Multiple ray.init()

This may be a dumb question.
I often run multiple scripts that each execute an experiment/training withtune.run. And each script requires a ray.init. However, there may already be an existing Ray cluster in my company’s server and I’d really like to not use up unnecessary resources by starting another set of raylet, workers, etc.

Thus, I made a function that checks for any existing ray cluster, and if there is none, it starts a new one; if there is an existing cluster, it has the address=auto setting.
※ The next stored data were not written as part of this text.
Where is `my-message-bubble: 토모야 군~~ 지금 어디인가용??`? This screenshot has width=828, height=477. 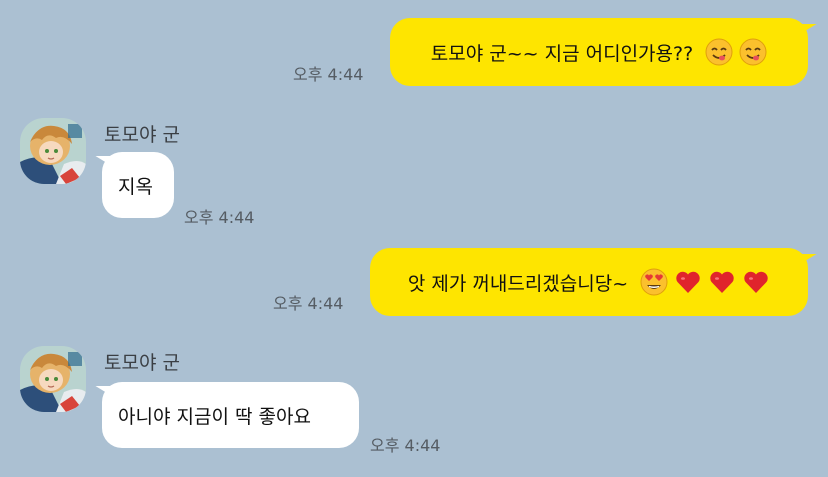
my-message-bubble: 토모야 군~~ 지금 어디인가용?? is located at coordinates (599, 52).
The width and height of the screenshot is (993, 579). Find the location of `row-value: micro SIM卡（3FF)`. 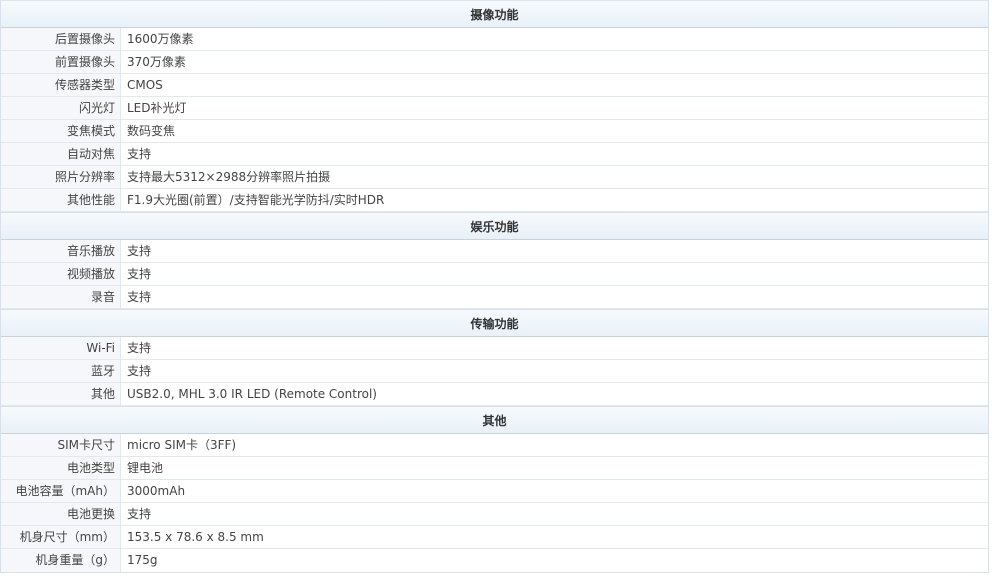

row-value: micro SIM卡（3FF) is located at coordinates (182, 445).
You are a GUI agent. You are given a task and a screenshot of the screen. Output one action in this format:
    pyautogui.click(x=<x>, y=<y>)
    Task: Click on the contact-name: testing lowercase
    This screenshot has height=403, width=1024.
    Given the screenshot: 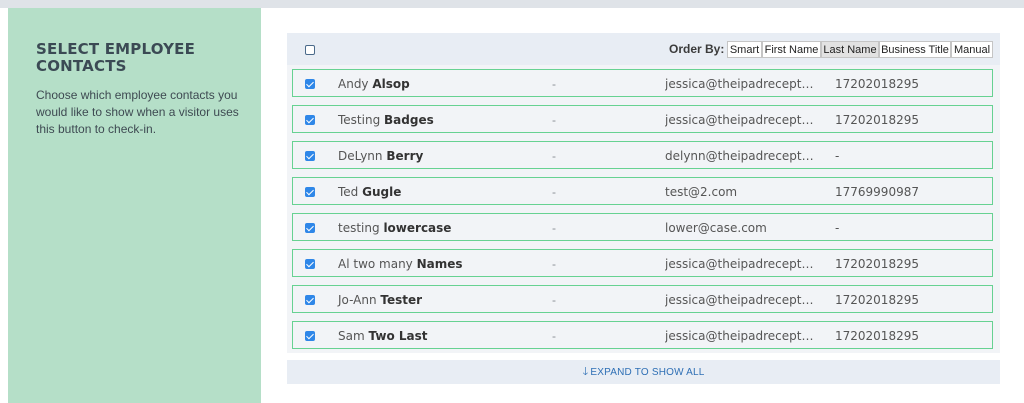 What is the action you would take?
    pyautogui.click(x=394, y=228)
    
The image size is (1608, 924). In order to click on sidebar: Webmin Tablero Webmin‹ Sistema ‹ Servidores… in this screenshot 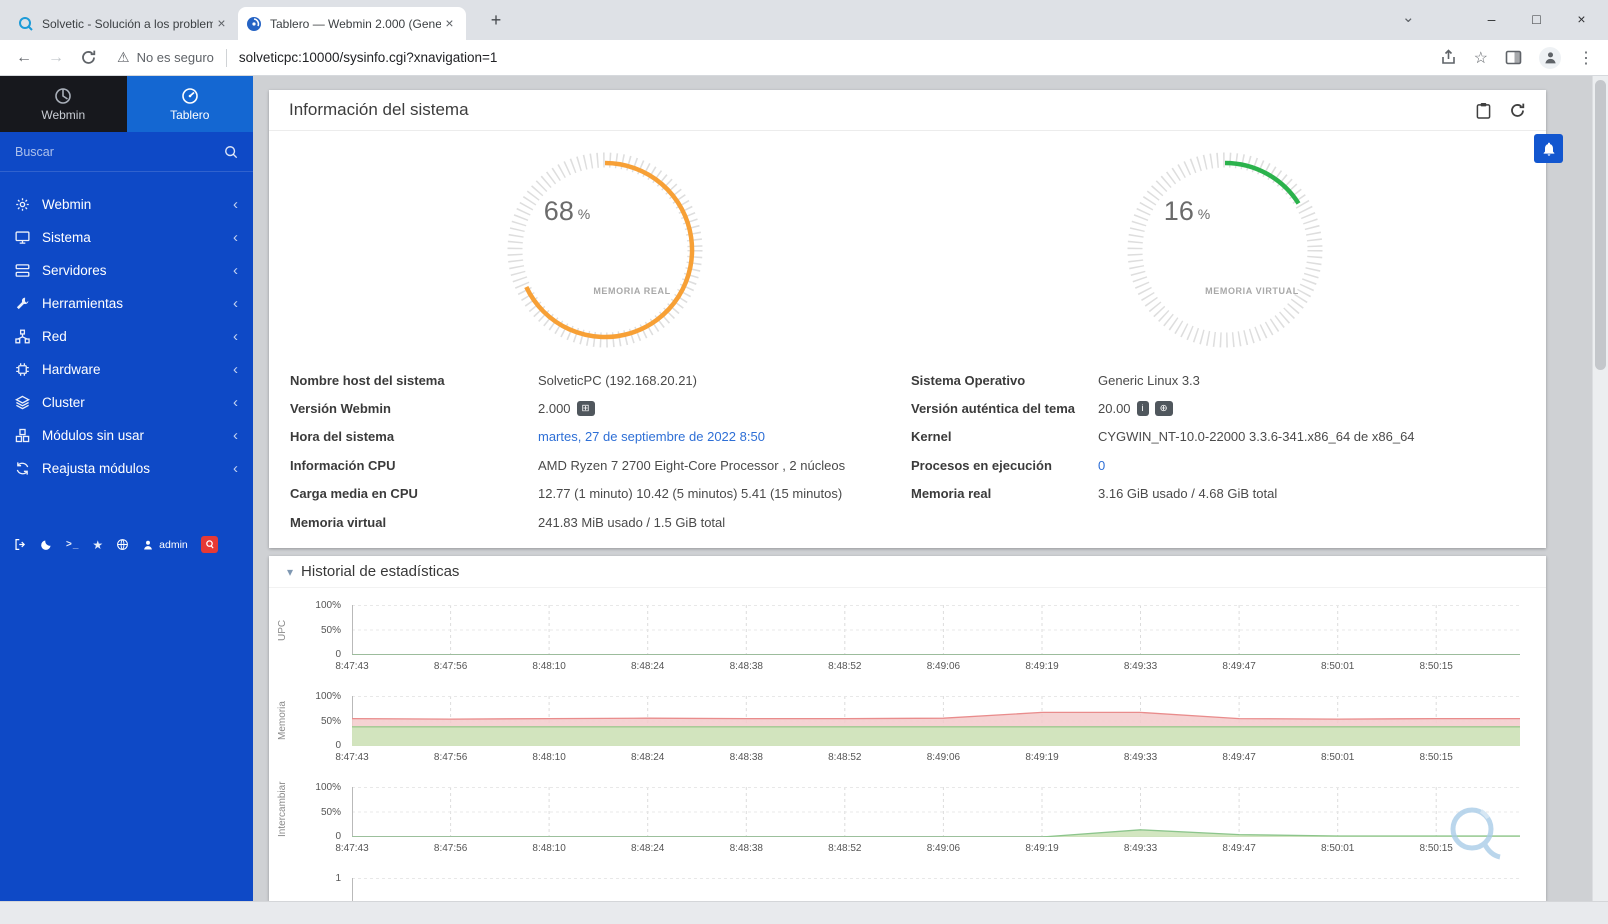, I will do `click(126, 488)`.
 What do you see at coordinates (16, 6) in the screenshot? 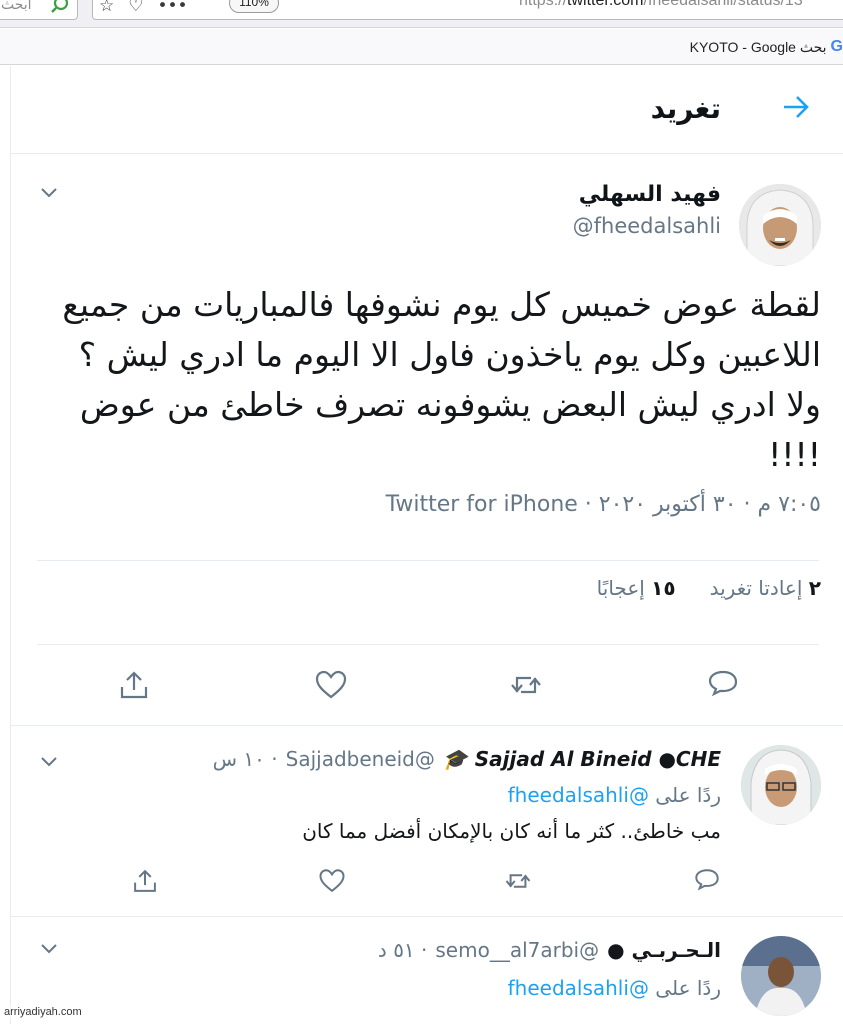
I see `browser-search-placeholder: ابحث` at bounding box center [16, 6].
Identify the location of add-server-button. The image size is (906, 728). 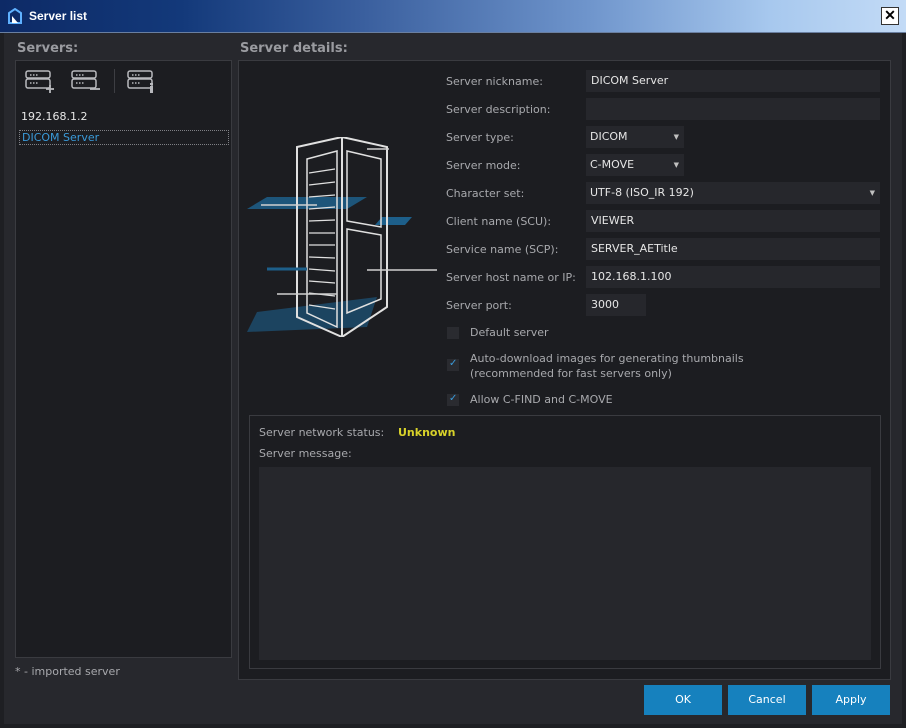
(39, 81).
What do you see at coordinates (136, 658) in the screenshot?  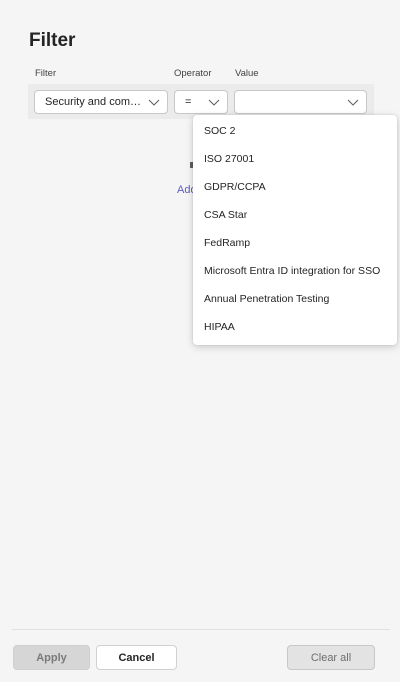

See below:

import ray
import psutil


def ray_init():
    process_status = [proc for proc in psutil.process_iter() if proc.name() == "raylet"]

    if process_status:
        ray.init(include_dashboard=False, ignore_reinit_error=True, local_mode=False, address="auto")
    else:
        ray.init(include_dashboard=False, ignore_reinit_error=True, local_mode=False)

Is there a simpler/better method of doing this?

I think you can do this now with recent versions of Ray.

>>> import ray; ray.init(address="local")
2024-07-10 12:14:33,721	INFO worker.py:1740 -- Started a local Ray instance. View the dashboard at 127.0.0.1:8265
RayContext(dashboard_url='127.0.0.1:8265', python_version='3.9.19', ray_version='2.23.0', ray_commit='a0947ead5cd94b3d8ca5cdeb9422dccb12d03867')

>>> ray.init(address="local", ignore_reinit_error=True)
2024-07-10 12:14:50,718	INFO worker.py:1582 -- Calling ray.init() again after it has already been called.
RayContext(dashboard_url='127.0.0.1:8265', python_version='3.9.19', ray_version='2.23.0', ray_commit='a0947ead5cd94b3d8ca5cdeb9422dccb12d03867')

The second ray.init() won’t do anything since there’s already an instance running locally.